Mahoning jail borrowing OK’d


Consolidate borrowing
to save on fees, the
administrator told
commissioners.

By PETER H. MILLIKEN

VINDICATOR STAFF WRITER

YOUNGSTOWN — The Mahoning County commissioners have issued more than $21 million worth of bonds and notes for 14 purposes, including $4 million to help the county pay 60 deputy sheriffs it hired this year to fully open county jail facilities.

The $4 million will be used to pay down county debt and free up other general fund revenues, such as property tax revenue, to pay the deputies, county Administrator George Tablack explained. Most of the items on the borrowing list were rollovers of pre-existing notes, Tablack said.

The county receives a cash payment at the time the bonds are issued and will repay the investors who provided the money over time.

Eleven of the borrowing items passed Thursday by a routine unanimous vote, but three items passed by a 2-1 vote, with Commissioners Anthony Traficanti and David Ludt in favor and Commissioner John McNally dissenting.

The three that passed by a split vote were the $4 million in sales tax anticipation bond notes; a $2,250,000 bond for proposed improvements to the nearly century-old county courthouse; and a $410,000 bond for proposed improvements to the adjacent county administration building.

Saying he didn’t receive the 14 borrowing resolutions until Wednesday, McNally requested another week to consider those three items. “I would like to have some more discussion in some staff meetings,” he said.

But Tablack said it was important to consolidate borrowing issues in one package to economize on legal and underwriting fees and to have the borrowing in place by Dec. 1 to repay noteholders from the prior year. “We have a debt payment due Dec. 1,” he added.

Tablack said borrowing money for the courthouse and administration building improvements would not obligate the commissioners to go forward with those projects, which include heating, ventilating, air conditioning and structural enhancements. “There is no commitment as to the expenditure of those funds,” he said.

To justify the $4 million in sales tax bond notes, Tablack added that the county suffered a $10 million loss when the half-percent sales tax failed in November 2004; and it began 2007 with its lowest general fund reserve in 20 years — just $1 million.
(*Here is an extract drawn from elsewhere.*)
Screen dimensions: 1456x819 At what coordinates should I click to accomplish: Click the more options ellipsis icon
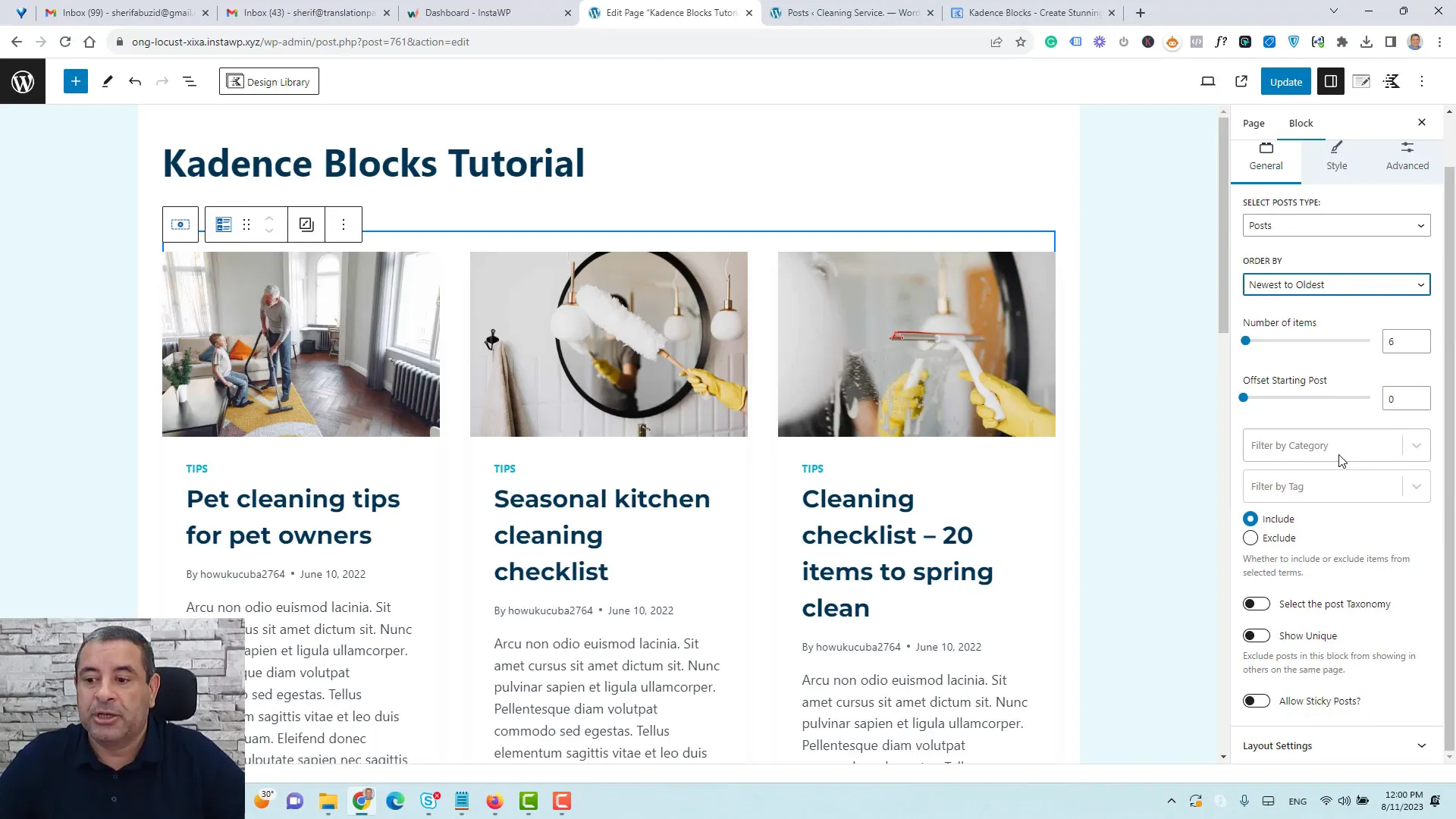344,223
The general fund is the county’s main operating fund. General fund spending is about $50 million a year.

The voters reinstated the sales tax in May 2005, but Tablack noted the county had to borrow $7.3 million to pay its deputy sheriffs in the interim.

A federal court mandated full reopening of county jail facilities this year as part of the settlement of a lawsuit by jail inmates, who successfully claimed that overcrowding in the lockup violated their constitutional rights.

In September, the county’s main jail fully reopened, and its misdemeanor jail, which had been closed completely due to lack of funding, reopened.

“The general fund is still squeezed, appropriationwise, to keep the jail completely open,” Tablack said.